» **TEXT EXTRACT**
On Business Guys - b14ck
http://rdegges.com/on-business-guys

======
mooneater
Immature article but its an interesting topic.

As an engineer, it took me a long time to figure out that the same skills I
apply to learning hard tech topics, could be used to learn about the business
world.

The barriers I encountered (and my solutions to date) include:

\- Business topics seem too boring! I think thats why I studied engineering
instead. Solution: think about the money you can make by getting through them,
it can genuinely make it more interesting.

\- Many "business" people dont seem very smart (using my engineering metric),
and so are a pain to deal with. Solution: Get over myself, stay humble. Read
"People Skills".

\- Many business books are so fluffy, and could be summarized in a couple
dense pages. Solution: Read summaries, stick to recommended classics.

\- Sometimes I was actually intimidated by important sounding business
concepts I didnt understand. Solution: Talk to people, read, same as anything
else.

\- A lot of "business" aspects seem repetitive. Possible solution: Automate
where possible (but it still seems there is tons of things that are dreary but
not automatable).

\- I dont know enough about business to evaluate "biz guys" skills. Solution:
Talk to a lot of biz guys, get them to critique each other. Try to get beneath
the bravado and big talk that often seems to be a biz guy trait. Learn more
about their domain so you can see through it.

» **DATA EXCERPT**

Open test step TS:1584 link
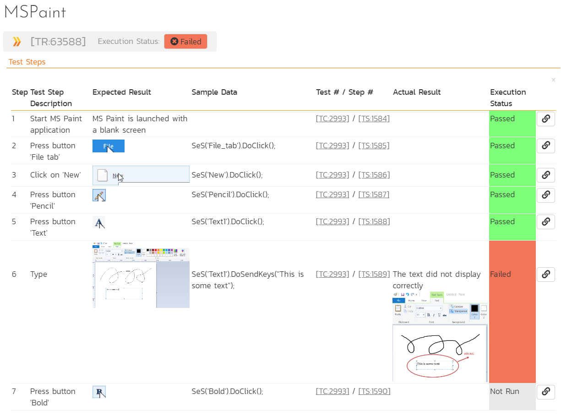561x415 pixels. point(374,119)
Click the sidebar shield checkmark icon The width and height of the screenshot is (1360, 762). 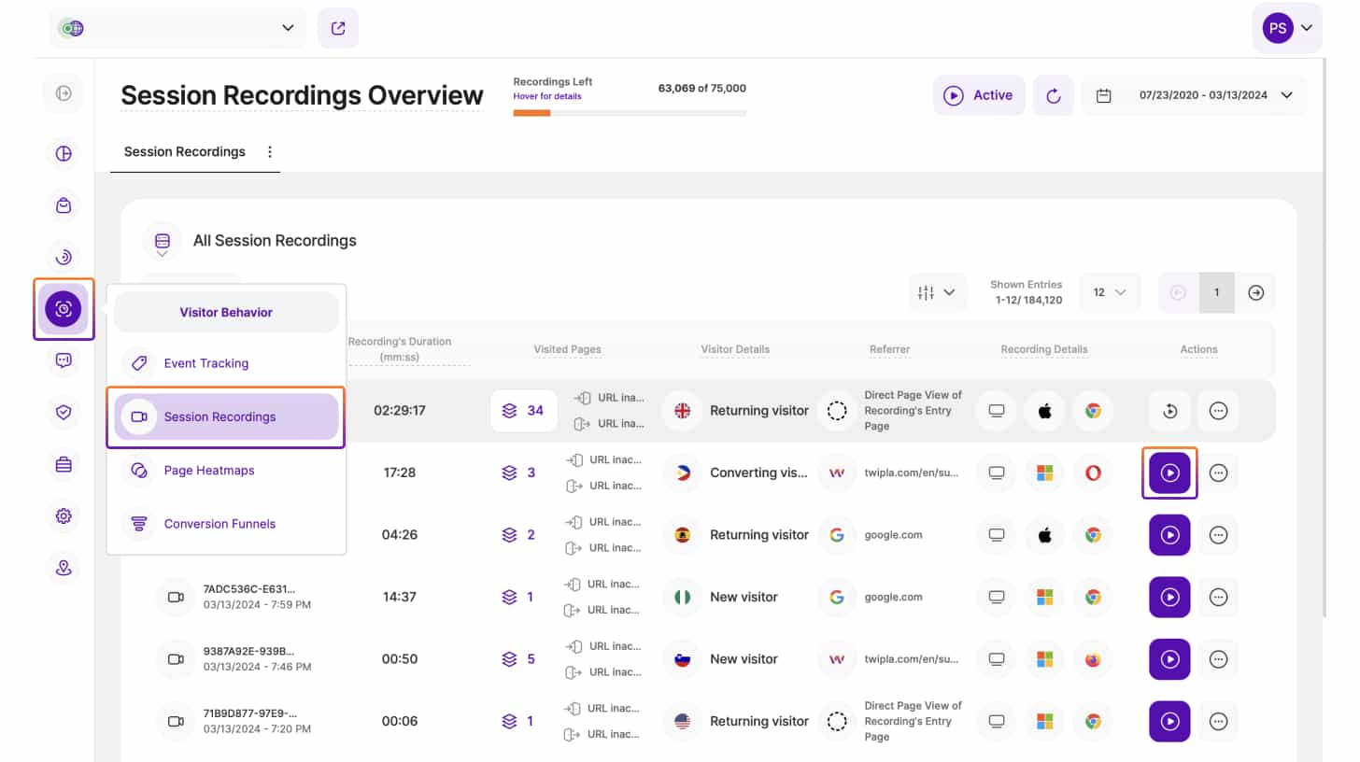tap(64, 411)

» **WRITTEN TASKS**
1 – Which book does the forum comment on business guys recommend reading?
2 – Rewrite the paragraph of the forum comment on business guys that begins "I dont know enough about business" as a short bulleted list that keeps its main points.
3 – Reproduce the passage of the forum comment on business guys starting at "The barriers I" and ending at "to recommended classics.".

» **EXERCISE RESPONSES**
1 – "People Skills"

2 –
- Problem: not knowing enough about business to judge the skills of "biz guys."
- Solution: talk to many of them and have them critique one another.
- Look past the bravado and big talk that often marks them.
- Learn more about their field so you can see through it.

3 –
The barriers I encountered (and my solutions to date) include:

\- Business topics seem too boring! I think thats why I studied engineering
instead. Solution: think about the money you can make by getting through them,
it can genuinely make it more interesting.

\- Many "business" people dont seem very smart (using my engineering metric),
and so are a pain to deal with. Solution: Get over myself, stay humble. Read
"People Skills".

\- Many business books are so fluffy, and could be summarized in a couple
dense pages. Solution: Read summaries, stick to recommended classics.